Sur le flanc des collines brûlées à travers l’agonie des récoltes, une troupe d’enfants venait. Les garçons, déjà enturbannés, fiers de leurs burnous, les petites filles en mlahfa, le front tatoué, l’œil farouche, marchaient, promenant une grande poupée, une longue perche affublée d’une gandoura rouge et d’un foulard noir.
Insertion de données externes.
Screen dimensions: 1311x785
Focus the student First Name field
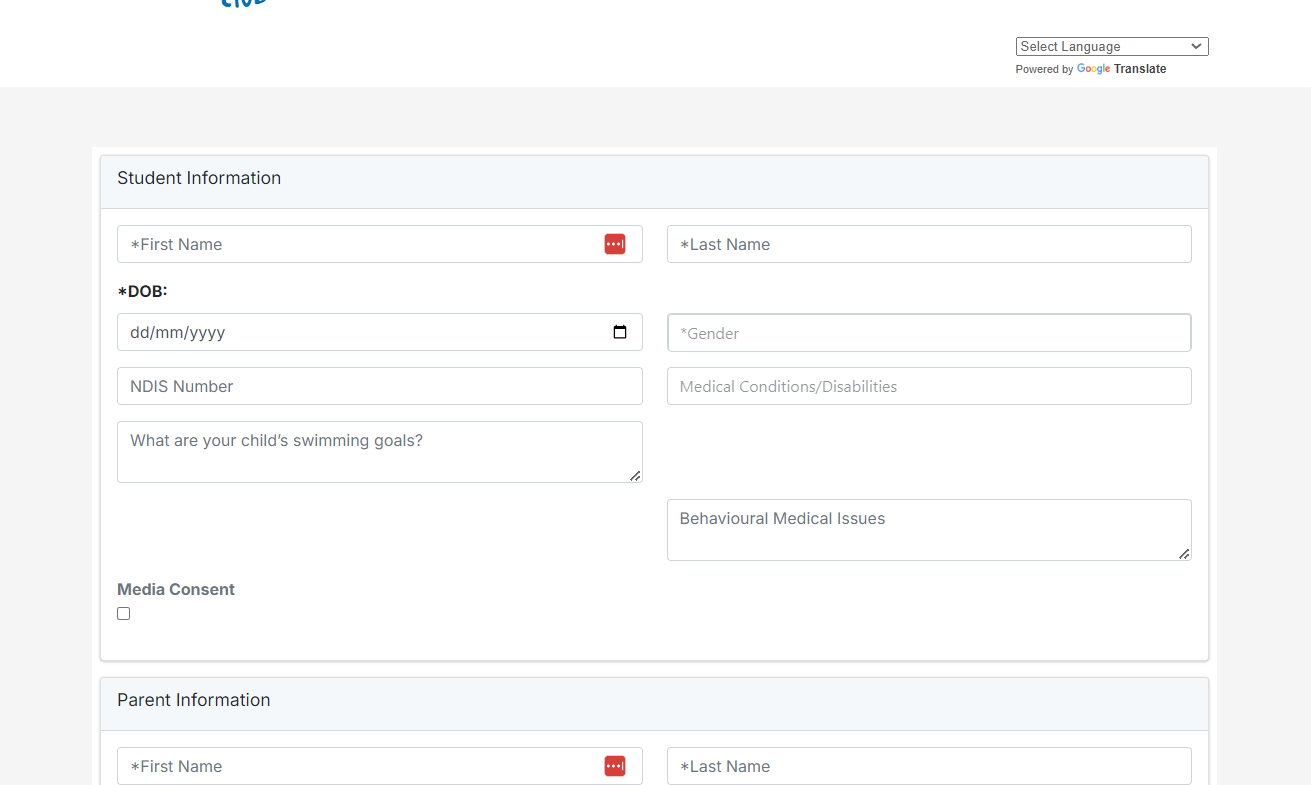360,244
Sur un air lent et triste, ils chantaient une invocation pour demander la pluie.

Les petits bédouins passèrent, dans la gloire du soleil dévorateur, accomplissant leur rite millénaire, conservé à travers des siècles d’Islam.

Ils passèrent, et le réprouvé, sur la route poudreuse, haussa les épaules.

— Que tout brûle ici ! Là-bas, au quartier, il y aura toujours de la soupe[15].

[15] Isabelle Eberhardt, frappée des difficultés de la réadaptation du soldat de métier à la vie de sa tribu, aurait voulu écrire un roman de mœurs telliennes sur le même sujet.

EN MARGE

CHEMINOT

La route serpente, longue, blanche, vers les lointains bleus, vers les horizons attirants.

Sous le soleil, elle flambe, la route pulvérulente, entre l’or mat des moissons, le rouge des collines que voile une brume incandescente, et le vert sombre de la brousse.